Data in this exercise section start
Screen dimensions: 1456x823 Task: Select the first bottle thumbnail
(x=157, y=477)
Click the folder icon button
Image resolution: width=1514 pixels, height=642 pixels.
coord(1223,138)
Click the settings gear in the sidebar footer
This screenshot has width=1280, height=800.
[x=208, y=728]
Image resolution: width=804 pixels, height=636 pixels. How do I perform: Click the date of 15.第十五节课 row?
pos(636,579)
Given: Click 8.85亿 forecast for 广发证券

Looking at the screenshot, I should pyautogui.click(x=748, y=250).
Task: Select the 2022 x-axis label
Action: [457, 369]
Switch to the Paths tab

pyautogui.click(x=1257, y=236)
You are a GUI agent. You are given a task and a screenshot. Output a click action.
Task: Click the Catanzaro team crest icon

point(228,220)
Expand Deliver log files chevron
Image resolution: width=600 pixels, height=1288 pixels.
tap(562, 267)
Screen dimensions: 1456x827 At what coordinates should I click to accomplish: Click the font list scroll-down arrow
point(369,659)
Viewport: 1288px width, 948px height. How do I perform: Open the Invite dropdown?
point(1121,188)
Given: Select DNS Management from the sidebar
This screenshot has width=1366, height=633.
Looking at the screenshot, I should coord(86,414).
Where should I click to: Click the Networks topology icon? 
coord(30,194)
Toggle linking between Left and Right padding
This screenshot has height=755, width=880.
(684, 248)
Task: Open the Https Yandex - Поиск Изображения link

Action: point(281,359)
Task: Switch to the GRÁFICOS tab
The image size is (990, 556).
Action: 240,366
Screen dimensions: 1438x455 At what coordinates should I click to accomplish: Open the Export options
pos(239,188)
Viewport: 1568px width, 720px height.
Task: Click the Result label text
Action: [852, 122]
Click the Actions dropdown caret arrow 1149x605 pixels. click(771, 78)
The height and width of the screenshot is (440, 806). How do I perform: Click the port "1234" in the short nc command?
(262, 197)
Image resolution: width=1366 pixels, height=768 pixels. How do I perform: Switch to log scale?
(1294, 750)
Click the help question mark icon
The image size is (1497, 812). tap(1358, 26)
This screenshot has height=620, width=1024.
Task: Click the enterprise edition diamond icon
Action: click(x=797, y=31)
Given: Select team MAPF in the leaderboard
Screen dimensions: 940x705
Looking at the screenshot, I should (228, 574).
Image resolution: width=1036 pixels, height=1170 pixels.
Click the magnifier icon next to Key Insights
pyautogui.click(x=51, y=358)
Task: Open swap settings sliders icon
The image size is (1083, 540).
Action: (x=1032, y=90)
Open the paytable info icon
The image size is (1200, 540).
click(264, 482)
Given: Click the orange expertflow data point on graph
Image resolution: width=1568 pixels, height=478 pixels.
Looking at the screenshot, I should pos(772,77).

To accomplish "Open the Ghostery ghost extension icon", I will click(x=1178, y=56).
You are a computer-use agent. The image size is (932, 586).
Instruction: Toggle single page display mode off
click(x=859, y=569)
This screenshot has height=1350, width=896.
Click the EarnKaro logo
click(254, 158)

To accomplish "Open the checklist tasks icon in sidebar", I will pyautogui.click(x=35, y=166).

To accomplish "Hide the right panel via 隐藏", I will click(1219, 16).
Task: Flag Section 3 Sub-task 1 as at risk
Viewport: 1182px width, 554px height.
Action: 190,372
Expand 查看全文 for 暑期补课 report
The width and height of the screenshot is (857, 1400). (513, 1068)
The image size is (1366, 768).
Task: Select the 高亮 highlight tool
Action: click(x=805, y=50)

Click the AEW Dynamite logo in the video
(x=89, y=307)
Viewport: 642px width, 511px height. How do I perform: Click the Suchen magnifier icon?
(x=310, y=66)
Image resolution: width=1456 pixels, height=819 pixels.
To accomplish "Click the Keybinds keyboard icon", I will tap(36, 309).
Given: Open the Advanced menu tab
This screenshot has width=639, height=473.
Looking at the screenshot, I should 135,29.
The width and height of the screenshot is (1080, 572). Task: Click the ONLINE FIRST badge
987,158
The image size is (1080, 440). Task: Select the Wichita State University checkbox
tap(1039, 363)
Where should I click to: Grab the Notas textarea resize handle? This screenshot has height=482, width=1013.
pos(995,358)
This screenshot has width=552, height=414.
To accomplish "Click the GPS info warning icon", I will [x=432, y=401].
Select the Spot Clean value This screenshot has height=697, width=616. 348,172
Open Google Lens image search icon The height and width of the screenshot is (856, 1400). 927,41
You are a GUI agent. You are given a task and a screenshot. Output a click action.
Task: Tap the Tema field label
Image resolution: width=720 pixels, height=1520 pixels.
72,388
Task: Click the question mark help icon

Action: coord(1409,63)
Data in this exercise section end
Task goal
Please retype all of the data above exactly as it appears.

Result of the task
Screen dimensions: 1456x823 Task: Select the first bottle thumbnail
(x=157, y=477)
Click the folder icon button
Image resolution: width=1514 pixels, height=642 pixels.
coord(1223,138)
Click the settings gear in the sidebar footer
This screenshot has width=1280, height=800.
[x=208, y=728]
Image resolution: width=804 pixels, height=636 pixels. How do I perform: Click the date of 15.第十五节课 row?
pos(636,579)
Given: Click 8.85亿 forecast for 广发证券

Looking at the screenshot, I should pyautogui.click(x=748, y=250).
Task: Select the 2022 x-axis label
Action: [457, 369]
Switch to the Paths tab

pyautogui.click(x=1257, y=236)
You are a GUI agent. You are given a task and a screenshot. Output a click action.
Task: Click the Catanzaro team crest icon

point(228,220)
Expand Deliver log files chevron
Image resolution: width=600 pixels, height=1288 pixels.
tap(562, 267)
Screen dimensions: 1456x827 At what coordinates should I click to accomplish: Click the font list scroll-down arrow
point(369,659)
Viewport: 1288px width, 948px height. How do I perform: Open the Invite dropdown?
point(1121,188)
Given: Select DNS Management from the sidebar
This screenshot has width=1366, height=633.
Looking at the screenshot, I should coord(86,414).
Where should I click to: Click the Networks topology icon? 
coord(30,194)
Toggle linking between Left and Right padding
This screenshot has height=755, width=880.
(684, 248)
Task: Open the Https Yandex - Поиск Изображения link

Action: point(281,359)
Task: Switch to the GRÁFICOS tab
The image size is (990, 556).
Action: 240,366
Screen dimensions: 1438x455 At what coordinates should I click to accomplish: Open the Export options
pos(239,188)
Viewport: 1568px width, 720px height.
Task: Click the Result label text
Action: [852, 122]
Click the Actions dropdown caret arrow 1149x605 pixels. click(771, 78)
The height and width of the screenshot is (440, 806). How do I perform: Click the port "1234" in the short nc command?
(262, 197)
Image resolution: width=1366 pixels, height=768 pixels. How do I perform: Switch to log scale?
(1294, 750)
Click the help question mark icon
The image size is (1497, 812). tap(1358, 26)
This screenshot has height=620, width=1024.
Task: Click the enterprise edition diamond icon
Action: click(x=797, y=31)
Given: Select team MAPF in the leaderboard
Screen dimensions: 940x705
Looking at the screenshot, I should (228, 574).
Image resolution: width=1036 pixels, height=1170 pixels.
Click the magnifier icon next to Key Insights
pyautogui.click(x=51, y=358)
Task: Open swap settings sliders icon
The image size is (1083, 540).
Action: (x=1032, y=90)
Open the paytable info icon
The image size is (1200, 540).
click(264, 482)
Given: Click the orange expertflow data point on graph
Image resolution: width=1568 pixels, height=478 pixels.
Looking at the screenshot, I should pos(772,77).

To accomplish "Open the Ghostery ghost extension icon", I will click(x=1178, y=56).
You are a computer-use agent. The image size is (932, 586).
Instruction: Toggle single page display mode off
click(x=859, y=569)
This screenshot has height=1350, width=896.
Click the EarnKaro logo
click(254, 158)

To accomplish "Open the checklist tasks icon in sidebar", I will pyautogui.click(x=35, y=166).

To accomplish "Hide the right panel via 隐藏", I will click(1219, 16).
Task: Flag Section 3 Sub-task 1 as at risk
Viewport: 1182px width, 554px height.
Action: 190,372
Expand 查看全文 for 暑期补课 report
The width and height of the screenshot is (857, 1400). (513, 1068)
The image size is (1366, 768).
Task: Select the 高亮 highlight tool
Action: click(x=805, y=50)

Click the AEW Dynamite logo in the video
(x=89, y=307)
Viewport: 642px width, 511px height. How do I perform: Click the Suchen magnifier icon?
(x=310, y=66)
Image resolution: width=1456 pixels, height=819 pixels.
To accomplish "Click the Keybinds keyboard icon", I will tap(36, 309).
Given: Open the Advanced menu tab
This screenshot has width=639, height=473.
Looking at the screenshot, I should 135,29.
The width and height of the screenshot is (1080, 572). Task: Click the ONLINE FIRST badge
987,158
The image size is (1080, 440). Task: Select the Wichita State University checkbox
tap(1039, 363)
Where should I click to: Grab the Notas textarea resize handle? This screenshot has height=482, width=1013.
pos(995,358)
This screenshot has width=552, height=414.
To accomplish "Click the GPS info warning icon", I will [x=432, y=401].
Select the Spot Clean value This screenshot has height=697, width=616. 348,172
Open Google Lens image search icon The height and width of the screenshot is (856, 1400). 927,41
You are a GUI agent. You are given a task and a screenshot. Output a click action.
Task: Tap the Tema field label
Image resolution: width=720 pixels, height=1520 pixels.
72,388
Task: Click the question mark help icon

Action: coord(1409,63)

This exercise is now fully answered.